Did you catch last week’s New York Times article on Francis Collins? Here’s how it begins:
He drives a Harley-Davidson, wears a black leather jacket on his back and his religion on his sleeve, and plays a custom guitar with big-name rock stars. All that would seem to have nothing to do with Dr. Francis S. Collins’s day job as the new director of the National Institutes of Health. Except that at the institutes, such things do matter. …
First, there is the God issue. Dr. Collins believes in him. Passionately. And he preaches about his belief in churches and a best-selling book. For some presidential appointees, that might not be a problem, but many scientists view such outspoken religious commitment as a sign of mild dementia. … (Gardiner Harris, For N.I.H. Chief, Issues of Identity and Culture, NY Times, October 6, 2009)
As I’ve posted in other places, I find this charge of dementia of particular interest. Why? I recently participated in a discussion regarding how a physician might diagnosis Jesus’ mental condition based upon Mark 3 and dementia had been raised. What is dementia?
Deterioration of intellectual faculties, such as memory, concentration, and judgment, resulting from an organic disease or a disorder of the brain, and often accompanied by emotional disturbance and personality changes. — “dementia.” The American Heritage® Stedman’s Medical Dictionary. Houghton Mifflin Company. 13 Oct. 2009. <Dictionary.com http://dictionary.reference.com/browse/dementia>.

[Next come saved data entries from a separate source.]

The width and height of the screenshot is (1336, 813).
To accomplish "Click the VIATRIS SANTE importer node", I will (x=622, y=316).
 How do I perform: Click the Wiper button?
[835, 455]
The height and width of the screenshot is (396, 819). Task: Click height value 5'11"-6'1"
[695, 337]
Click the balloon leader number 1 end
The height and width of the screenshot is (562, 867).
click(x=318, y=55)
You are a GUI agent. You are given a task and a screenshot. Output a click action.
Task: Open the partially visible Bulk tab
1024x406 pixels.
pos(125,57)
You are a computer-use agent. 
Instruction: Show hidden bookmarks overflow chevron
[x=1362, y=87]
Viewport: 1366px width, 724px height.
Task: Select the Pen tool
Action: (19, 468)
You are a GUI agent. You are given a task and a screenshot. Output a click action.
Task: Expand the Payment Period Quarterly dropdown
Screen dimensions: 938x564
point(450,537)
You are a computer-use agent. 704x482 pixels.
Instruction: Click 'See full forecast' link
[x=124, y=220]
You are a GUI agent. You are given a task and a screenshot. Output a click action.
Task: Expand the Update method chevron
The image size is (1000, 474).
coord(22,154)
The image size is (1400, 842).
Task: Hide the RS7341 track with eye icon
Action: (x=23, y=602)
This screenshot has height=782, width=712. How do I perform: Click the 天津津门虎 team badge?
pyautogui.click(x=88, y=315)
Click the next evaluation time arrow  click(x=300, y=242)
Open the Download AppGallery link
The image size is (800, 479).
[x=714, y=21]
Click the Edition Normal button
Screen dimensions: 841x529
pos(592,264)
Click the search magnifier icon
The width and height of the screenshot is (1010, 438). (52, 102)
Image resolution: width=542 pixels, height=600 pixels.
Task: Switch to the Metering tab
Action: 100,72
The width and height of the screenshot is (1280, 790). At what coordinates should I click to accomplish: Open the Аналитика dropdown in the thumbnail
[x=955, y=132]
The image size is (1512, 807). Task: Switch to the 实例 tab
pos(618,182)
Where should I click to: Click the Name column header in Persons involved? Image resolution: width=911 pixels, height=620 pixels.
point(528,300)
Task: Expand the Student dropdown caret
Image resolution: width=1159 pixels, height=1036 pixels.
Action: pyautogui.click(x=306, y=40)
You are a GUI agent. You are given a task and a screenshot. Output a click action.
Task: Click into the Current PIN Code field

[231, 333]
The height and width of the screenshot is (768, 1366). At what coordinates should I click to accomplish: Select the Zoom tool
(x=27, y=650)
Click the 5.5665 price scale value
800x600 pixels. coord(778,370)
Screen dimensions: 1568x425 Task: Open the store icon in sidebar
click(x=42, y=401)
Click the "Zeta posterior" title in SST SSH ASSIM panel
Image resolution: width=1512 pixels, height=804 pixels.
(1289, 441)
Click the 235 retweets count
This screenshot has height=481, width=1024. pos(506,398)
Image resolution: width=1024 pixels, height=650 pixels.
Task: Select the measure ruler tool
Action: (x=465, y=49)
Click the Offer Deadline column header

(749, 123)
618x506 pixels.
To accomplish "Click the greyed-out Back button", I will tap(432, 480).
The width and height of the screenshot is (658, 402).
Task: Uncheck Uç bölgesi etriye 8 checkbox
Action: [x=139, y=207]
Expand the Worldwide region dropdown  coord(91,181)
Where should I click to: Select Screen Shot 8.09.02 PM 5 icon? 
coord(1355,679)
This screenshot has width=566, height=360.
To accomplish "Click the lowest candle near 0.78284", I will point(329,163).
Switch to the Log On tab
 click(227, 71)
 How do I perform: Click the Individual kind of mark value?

In this case, it appears to be an off-handed manner of name calling, i.e., declaring Collins mentally ill, even insane for his outspoken religious commitment in order to discredit his leadership. What do you think? Part of our exploration of The Outrageous Idea of Christian Scholarship involves wrestling with how one responds to such comments, note: this case highlights the war between science and religion/faith.
Have you ever faced such challenges? If so, how have you responded? How should Collins respond? Should he stop wearing religion on his sleeve and just get his job done at the N.I.H., should he cut back on public declarations of faith, or should he keep on keeping on the way he is?
About the author:
Tom enjoys daily conversations regarding living out the Biblical Story with his wife Theresa and their four girls, around the block, at Elizabethtown Brethren in Christ Church (where he teaches adult electives and co-leads a small group), among healthcare professionals as the Northeast Regional Director for the Christian Medical & Dental Associations (CMDA), and in higher ed as a volunteer with the Emerging Scholars Network (ESN). For a number of years, the Christian Medical Society / CMDA at Penn State College of Medicine was the hub of his ministry with CMDA. Note: Tom served with InterVarsity Christian Fellowship / USA for 20+ years, including 6+ years as the Associate Director of ESN. He has written for the ESN blog from its launch in August 2008. He has studied Biology (B.S.), Higher Education (M.A.), Spiritual Direction (Certificate), Spiritual Formation (M.A.R.), Ministry to Emerging Generations (D.Min.). To God be the glory!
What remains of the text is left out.